Другой хиппи сидел на открытой подножке вагона, болтая ногами в воздухе, и грыз яблоко. Я спросил, куда он едет. «Может, в Непал, — погляжу, как там, — сказал он и откусил кусок. — Или на Цейлон, если в кайф будет» — и откусил еще кусок. Наша планета для него все равно что яблоко в его руке — яркая, маленькая, доступная, она существует только для того, чтобы он распоряжался ей по своему желанию. Оскалив ослепительно белые зубы, он откусил еще кусочек: «А может, и на Бали, — и заработал челюстями. — Или в Австралию, — покончив с яблоком, он швырнул огрызок в придорожную пыль. — А вам зачем — книгу пишете, что ли?».
Садык
Я опять показал проводнику билет. И сказал: «Билет первого класса. Дайте мне купе первого класса».
— Нет первое класса, — повторил он, указывая на полку в купе второго класса, которое занимали три австралийца.
— Нет, — сказал я, указывая на свободное купе. — Я хочу это.
— Нет, — и он улыбнулся ослепительной улыбкой фанатика.

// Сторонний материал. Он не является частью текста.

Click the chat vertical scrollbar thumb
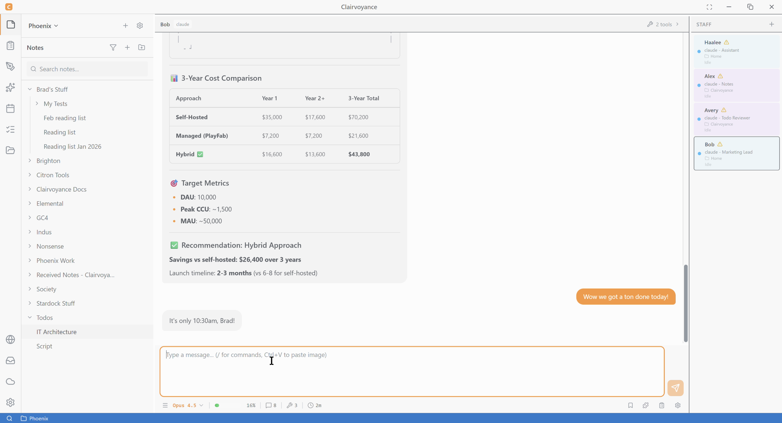782x423 pixels. tap(685, 303)
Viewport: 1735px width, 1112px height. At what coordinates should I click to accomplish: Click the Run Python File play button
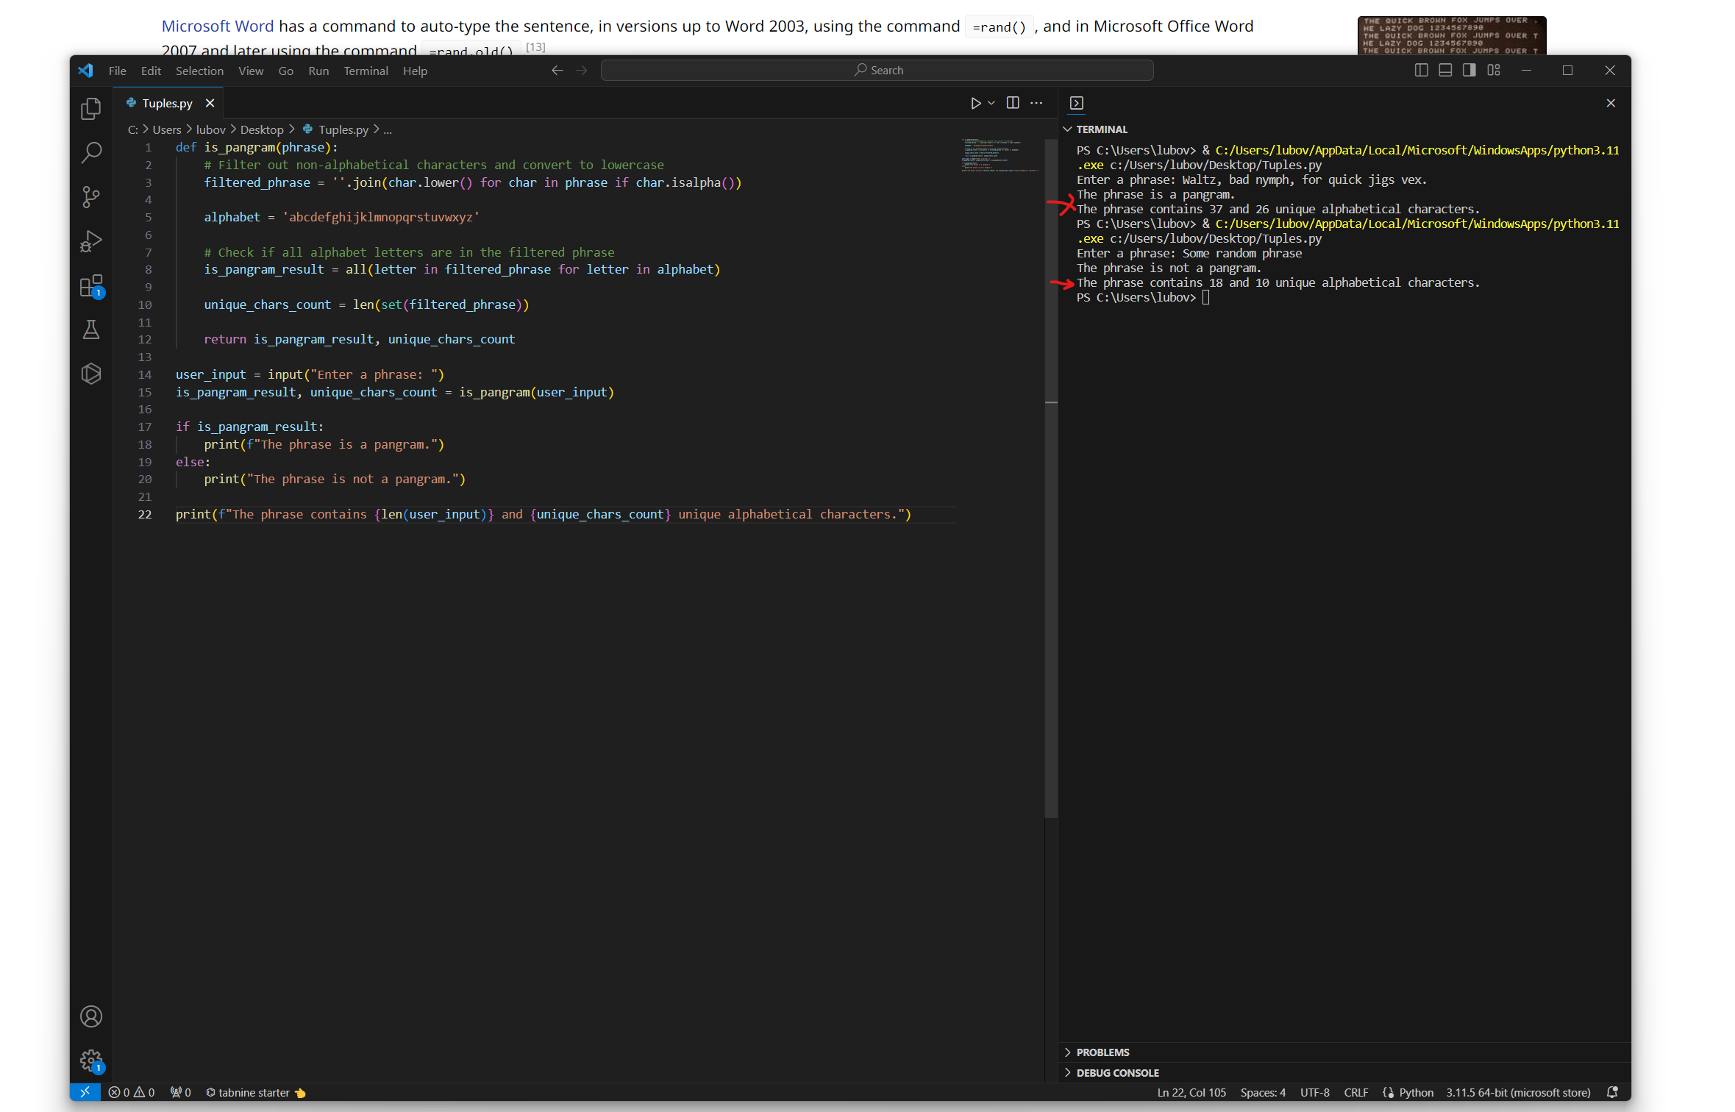(975, 103)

Улыбка адресовалась моей руке — точнее, тридцати турецким лирам (это около двух долларов) в ней. Его пальцы сгустились из воздуха рядом с моими. Перейдя на шепот, я выдохнул слово, которое знают по всей Азии: «Бакшиш».
Он взял деньги и сунул в карман. Забрал мой чемодан из купе австралийцев и перенес в другое, где лежали потрепанный саквояж и пачка печенья. Закинув мои вещи на багажную полку, хлопнул ладонью по полке — мол, вот спальное место — и спросил, нужны ли мне простыни и одеяла. Я кивнул. Он притащил обещанное, а заодно и подушку. Опустил штору, чтобы солнце не било в глаза. Поклонился, потом принес графин с ледяной водой и улыбнулся, словно говоря: «Все это еще вчера могло бы стать вашим».
Саквояж и печенье принадлежали громадному лысому турку по имени Садык, щеголявшему в мешковатых шерстяных брюках и растянутом свитере. Садык был родом из самого дикого турецкого захолустья — верховьев Большого Заба; на поезд он сел в Ване, а едет в Австралию.
Войдя, он провел ладонью по своему потному лицу.